Source : La Tribune

https://www.latribune.fr/climat/energie-environnement/nucleaire-demarrage-imminent-pour-l-epr-de-flamanville-d-edf-996461.html

Nucléaire : après 12 ans de retard, EDF va enfin mettre en service l’EPR de Flamanville

Le chantier du réacteur le plus puissant au monde s’achève, avec douze ans de retard sur la date prévue et un considérable dérapage financier.

La centrale de Flamanville 3.
La centrale de Flamanville 3. (Crédits : SARAH MEYSSONNIER)

TIC-TAC, TIC-TAC... Après dix-sept longues et douloureuses années de chantier sur la presqu'île du Cotentin, EDF est enfin prêt à mettre en service le premier réacteur EPR français. Les équipes n'attendent plus que le feu vert du gendarme du nucléaire, dont l'instruction est sur le point d'aboutir après la finalisation d'une ultime consultation du public. Ce n'est plus qu'une question de jours ou de semaines, tout au plus.

--- EXERCICES À FAIRE ---
A. Relevez toutes les durées exprimées en années dans l'article sur l'EPR de Flamanville, en précisant où chacune apparaît.
B. Recopiez, s'il vous plaît, le passage de l'article sur l'EPR de Flamanville qui commence aux mots « Nucléaire : après 12 » et s'arrête après « (Crédits : SARAH MEYSSONNIER) ».

--- DONNÉES DISPONIBLES ---
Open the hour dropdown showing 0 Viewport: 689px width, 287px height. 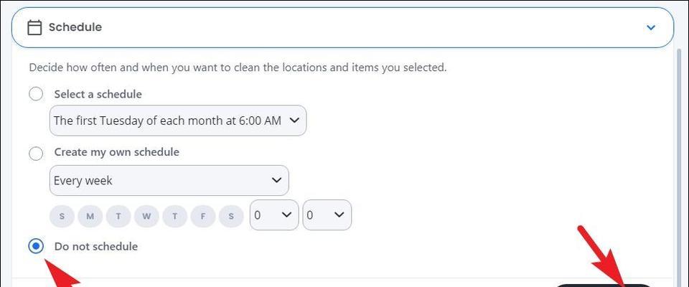tap(274, 215)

--- CORRIGÉS ---
A.
- « 12 ans » (dans le titre)
- « douze ans » (dans le chapeau)
- « dix-sept longues et douloureuses années » (dans le dernier paragraphe)

B.
Nucléaire : après 12 ans de retard, EDF va enfin mettre en service l’EPR de Flamanville

Le chantier du réacteur le plus puissant au monde s’achève, avec douze ans de retard sur la date prévue et un considérable dérapage financier.

La centrale de Flamanville 3.
La centrale de Flamanville 3. (Crédits : SARAH MEYSSONNIER)